● What to work on
**1.** Decide whether each statement agrees with the glioblastoma article. Answer yes or no for each and quote the words from the article that settle it.
(a) The study compared untreated tumors with normal brain samples that were matched to them.
(b) Glioblastoma tends to occur more often in older adults.
(c) The findings pointed to three immune subtypes of glioblastoma.
**2.** Extend the glioblastoma article from where it stops.

● Selected text

□ □ □

By LabMedica International staff writers
Posted on 23 Feb 2021
Glioblastoma (GBM) is an aggressive type of cancer that can occur in the brain or spinal cord. More...
Glioblastoma forms from cells called astrocytes that support nerve cells. Glioblastoma can occur at any age, but tends to occur more often in older adults. It can cause worsening headaches, nausea, vomiting and seizures.

The cellular origin of glioblastoma is unknown. Because of the similarities in immunostaining of glial cells and glioblastoma, gliomas such as glioblastoma have long been assumed to originate from glial-type cells. More recent studies suggest that astrocytes, oligodendrocyte progenitor cells, and neural stem cells could all serve as the cell of origin.

Medical and Genetic Scientists associated with Washington University in St. Louis (St. Louis, MO, USA) used whole-genome sequencing, exome sequencing, RNA sequencing, microRNA-seq, single-nuclei RNA-seq, array-based methylation profiling, mass spectrometry, and other approaches to assess genomic, metabolomic, proteomic, and post-translational modification patterns in 99 untreated GBM tumors and 10 normal, non-matched brain samples.

The findings, pointed to four GBM immune subtypes for the nervous system cancer, including an immune subtype enriched for tumors with IDH mutations. The team identified key phosphorylation events (e.g., phosphorylated PTPN11 and PLCG1) as potential switches mediating oncogenic pathway activation, as well as potential targets for EGFR-, TP53-, and RB1-altered tumors. Immune subtypes with distinct immune cell types were discovered using bulk omics methodologies, validated by snRNA-seq, and correlated with specific expression and histone acetylation patterns. Histone H2B acetylation in classical-like and immune-low GBM is driven largely by bromodomains (BRDs), CREB binding protein (CREBBP), and Histone acetyltransferase p300 (EP300). Integrated metabolomic and proteomic data identified specific lipid distributions across subtypes and distinct global metabolic changes in IDH-mutated tumors.

□ □ □

(Stored entries)

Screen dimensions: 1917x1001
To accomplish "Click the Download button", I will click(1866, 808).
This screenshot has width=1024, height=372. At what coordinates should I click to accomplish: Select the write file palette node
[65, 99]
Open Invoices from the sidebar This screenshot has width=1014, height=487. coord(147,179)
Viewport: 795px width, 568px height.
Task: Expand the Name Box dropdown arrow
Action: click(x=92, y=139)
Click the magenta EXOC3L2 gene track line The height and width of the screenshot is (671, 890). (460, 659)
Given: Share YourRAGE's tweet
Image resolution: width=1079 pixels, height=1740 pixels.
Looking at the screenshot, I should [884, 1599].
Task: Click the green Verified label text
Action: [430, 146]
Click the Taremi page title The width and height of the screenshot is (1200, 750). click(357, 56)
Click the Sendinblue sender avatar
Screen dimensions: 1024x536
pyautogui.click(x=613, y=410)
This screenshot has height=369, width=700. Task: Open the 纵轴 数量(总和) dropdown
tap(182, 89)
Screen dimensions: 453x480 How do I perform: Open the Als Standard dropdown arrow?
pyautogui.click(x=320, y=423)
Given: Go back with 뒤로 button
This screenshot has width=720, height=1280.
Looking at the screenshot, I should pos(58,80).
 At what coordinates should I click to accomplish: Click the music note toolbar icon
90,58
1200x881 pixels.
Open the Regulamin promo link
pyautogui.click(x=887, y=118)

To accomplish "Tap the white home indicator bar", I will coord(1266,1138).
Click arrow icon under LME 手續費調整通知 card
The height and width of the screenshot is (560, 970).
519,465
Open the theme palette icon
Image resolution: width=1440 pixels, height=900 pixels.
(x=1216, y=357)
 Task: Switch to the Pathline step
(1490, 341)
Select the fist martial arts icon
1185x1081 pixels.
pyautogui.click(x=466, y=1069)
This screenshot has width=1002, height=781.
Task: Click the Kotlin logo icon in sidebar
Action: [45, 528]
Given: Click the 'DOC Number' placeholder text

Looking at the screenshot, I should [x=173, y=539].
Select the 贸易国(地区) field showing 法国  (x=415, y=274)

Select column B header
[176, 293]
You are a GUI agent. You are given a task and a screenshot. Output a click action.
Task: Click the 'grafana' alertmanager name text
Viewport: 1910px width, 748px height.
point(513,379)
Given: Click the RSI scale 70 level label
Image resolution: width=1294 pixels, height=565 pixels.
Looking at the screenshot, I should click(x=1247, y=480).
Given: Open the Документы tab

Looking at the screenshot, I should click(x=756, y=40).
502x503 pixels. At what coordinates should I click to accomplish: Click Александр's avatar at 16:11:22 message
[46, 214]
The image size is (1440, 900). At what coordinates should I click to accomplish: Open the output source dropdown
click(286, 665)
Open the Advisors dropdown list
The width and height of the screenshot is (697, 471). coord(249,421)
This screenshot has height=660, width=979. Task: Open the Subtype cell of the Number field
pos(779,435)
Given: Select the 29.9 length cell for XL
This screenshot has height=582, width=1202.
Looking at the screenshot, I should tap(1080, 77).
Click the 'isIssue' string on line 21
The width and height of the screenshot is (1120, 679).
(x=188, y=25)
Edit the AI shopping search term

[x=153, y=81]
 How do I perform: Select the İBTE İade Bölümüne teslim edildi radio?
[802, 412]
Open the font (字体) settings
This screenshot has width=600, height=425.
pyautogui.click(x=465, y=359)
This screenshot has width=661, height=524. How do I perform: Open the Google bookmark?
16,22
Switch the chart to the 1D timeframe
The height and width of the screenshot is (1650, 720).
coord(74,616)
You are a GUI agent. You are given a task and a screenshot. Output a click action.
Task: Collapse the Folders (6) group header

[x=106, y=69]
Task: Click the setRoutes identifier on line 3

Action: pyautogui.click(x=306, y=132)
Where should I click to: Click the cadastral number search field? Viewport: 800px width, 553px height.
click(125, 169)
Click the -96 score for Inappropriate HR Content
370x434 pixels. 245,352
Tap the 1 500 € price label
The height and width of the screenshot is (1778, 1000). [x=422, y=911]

□ □ □

● Task-by-task results
**1.**
(a) No: "10 normal, non-matched brain samples"
(b) Yes: "tends to occur more often in older adults"
(c) No: "four GBM immune subtypes"

**2.**
One of the immune subgroups was marked by a dearth of T cells and high levels of infiltrating macrophage immune cells, for example, while another immune subtype was enriched for T lymphocyte and natural killer cell levels and IDH mutations, but was poor in macrophage-microglia immune cell infiltration. Yet another immune subtype had middling macrophage levels, the team noted, and a fourth immune subtype lacked significant levels of immune cells in general.

The authors concluded that rapid advancement of single-cell genomics and proteomics technologies will facilitate deeper analyses of GBM heterogeneity and tumor microenvironment interactions. They hope these advances will improve patient stratification for clinical trials and lead, ultimately, to personalized treatments. The study was published on February 11, 2021 in the journal Cancer Cell.